### TRECHO SELECIONADO
==============================
Constituição Federal de 88 integra saúde, previdência e assistência
Juliana Chagas, Raquel Torres - EPSJV/Fiocruz | 01/09/2008 00h00 - Atualizado em 01/07/2022 09h44

Quando a Constituição de 1988 introduziu pela primeira vez na legislação o termo ‘Seguridade Social’, a intenção era reformular o sistema brasileiro de políticas sociais e criar um conjunto de ações integradas entre previdência, saúde e assistência, baseado na universalidade e na equidade. O que se pretendia era superar a ideia de seguro social e introduzir a noção de que certos benefícios não precisavam depender de contribuições dos cidadãos. “A Seguridade Social considera que os riscos são sociais e propõe um pacto em que todos, com ou sem vínculos de trabalho, são incluídos mediante o financiamento público”, explica Ligia Bahia, vice-presidente do Centro Brasileiro de Estudos em Saúde (Cebes).
==============================
### DADOS FORNECIDOS

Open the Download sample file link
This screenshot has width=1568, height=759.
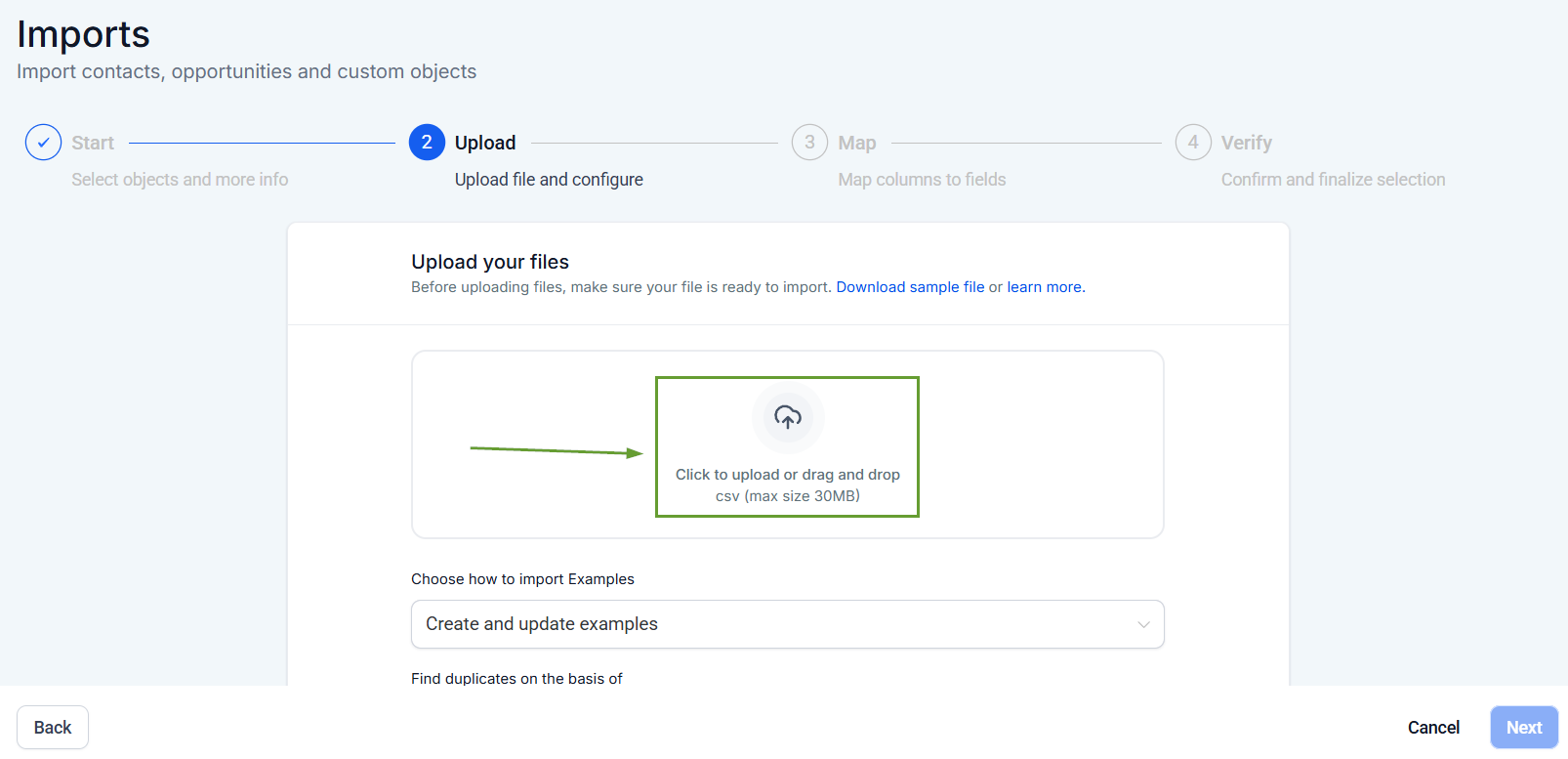coord(910,287)
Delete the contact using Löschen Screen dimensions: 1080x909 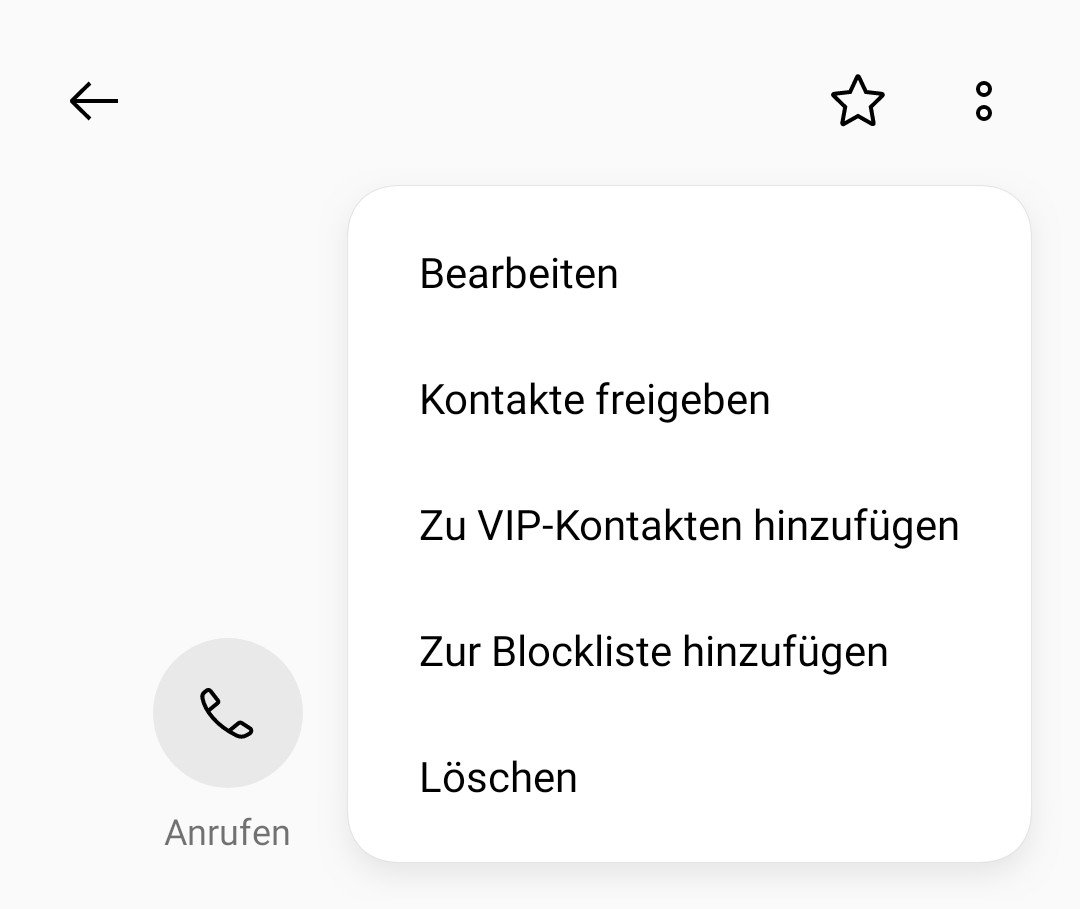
==============================
### INSTRUÇÕES
**a.** No trecho selecionado, copie a parte que começa com as palavras "Constituição Federal de" e termina com "em Saúde (Cebes).", trocando "Seguridade Social" por "Proteção Social".
**b.** De acordo com o trecho selecionado, que cargo Ligia Bahia ocupa no Centro Brasileiro de Estudos em Saúde?
A listagem não tem relação alguma com o trecho selecionado.

### RESPOSTAS
**a.**
Constituição Federal de 88 integra saúde, previdência e assistência
Juliana Chagas, Raquel Torres - EPSJV/Fiocruz | 01/09/2008 00h00 - Atualizado em 01/07/2022 09h44

Quando a Constituição de 1988 introduziu pela primeira vez na legislação o termo ‘Proteção Social’, a intenção era reformular o sistema brasileiro de políticas sociais e criar um conjunto de ações integradas entre previdência, saúde e assistência, baseado na universalidade e na equidade. O que se pretendia era superar a ideia de seguro social e introduzir a noção de que certos benefícios não precisavam depender de contribuições dos cidadãos. “A Proteção Social considera que os riscos são sociais e propõe um pacto em que todos, com ou sem vínculos de trabalho, são incluídos mediante o financiamento público”, explica Ligia Bahia, vice-presidente do Centro Brasileiro de Estudos em Saúde (Cebes).

**b.** Vice-presidente.